- TASK TO CARRY OUT -
The expected output is the line bearing "Given: Click the orange H draw result badge" followed by all remaining lines of the records, each restated word for word.

- EXTRACTED ENTRIES -
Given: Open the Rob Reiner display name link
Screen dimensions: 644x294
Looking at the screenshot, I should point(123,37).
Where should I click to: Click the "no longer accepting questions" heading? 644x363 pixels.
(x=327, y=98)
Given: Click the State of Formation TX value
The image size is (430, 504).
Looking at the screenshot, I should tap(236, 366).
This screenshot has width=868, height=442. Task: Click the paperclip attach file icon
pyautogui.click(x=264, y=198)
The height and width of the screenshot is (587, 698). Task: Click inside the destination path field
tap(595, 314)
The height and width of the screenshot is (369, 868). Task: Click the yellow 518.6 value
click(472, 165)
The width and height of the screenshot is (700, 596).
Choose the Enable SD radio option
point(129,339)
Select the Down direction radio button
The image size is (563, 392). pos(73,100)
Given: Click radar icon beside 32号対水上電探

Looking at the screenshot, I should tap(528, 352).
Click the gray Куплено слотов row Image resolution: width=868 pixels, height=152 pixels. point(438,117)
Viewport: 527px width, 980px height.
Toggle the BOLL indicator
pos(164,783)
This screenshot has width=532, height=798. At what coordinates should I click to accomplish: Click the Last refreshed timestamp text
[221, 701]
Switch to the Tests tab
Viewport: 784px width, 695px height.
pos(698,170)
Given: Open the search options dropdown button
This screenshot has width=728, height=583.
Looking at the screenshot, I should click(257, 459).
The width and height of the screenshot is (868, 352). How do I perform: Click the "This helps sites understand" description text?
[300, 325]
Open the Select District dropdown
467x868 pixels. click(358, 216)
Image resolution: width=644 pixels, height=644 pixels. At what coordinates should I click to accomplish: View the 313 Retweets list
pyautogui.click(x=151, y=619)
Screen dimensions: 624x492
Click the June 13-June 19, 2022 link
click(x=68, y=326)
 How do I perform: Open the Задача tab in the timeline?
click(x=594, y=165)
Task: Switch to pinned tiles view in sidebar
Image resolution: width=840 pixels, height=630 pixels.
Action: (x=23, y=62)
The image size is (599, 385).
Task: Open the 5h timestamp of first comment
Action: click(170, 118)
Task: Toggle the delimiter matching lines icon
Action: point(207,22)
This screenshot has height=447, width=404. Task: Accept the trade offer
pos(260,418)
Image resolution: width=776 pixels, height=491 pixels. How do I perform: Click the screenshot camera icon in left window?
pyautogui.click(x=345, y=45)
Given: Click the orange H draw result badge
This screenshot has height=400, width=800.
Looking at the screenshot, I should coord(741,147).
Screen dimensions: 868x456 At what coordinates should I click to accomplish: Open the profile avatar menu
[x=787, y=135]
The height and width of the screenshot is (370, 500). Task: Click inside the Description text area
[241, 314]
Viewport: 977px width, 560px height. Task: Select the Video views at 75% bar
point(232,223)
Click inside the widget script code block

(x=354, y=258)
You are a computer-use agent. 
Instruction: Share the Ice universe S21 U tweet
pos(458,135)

- YOUR SOLUTION -
Given: Click the orange H draw result badge
This screenshot has height=400, width=800.
Looking at the screenshot, I should coord(741,147).
Screen dimensions: 868x456 At what coordinates should I click to accomplish: Open the profile avatar menu
[x=787, y=135]
The height and width of the screenshot is (370, 500). Task: Click inside the Description text area
[241, 314]
Viewport: 977px width, 560px height. Task: Select the Video views at 75% bar
point(232,223)
Click inside the widget script code block

(x=354, y=258)
You are a computer-use agent. 
Instruction: Share the Ice universe S21 U tweet
pos(458,135)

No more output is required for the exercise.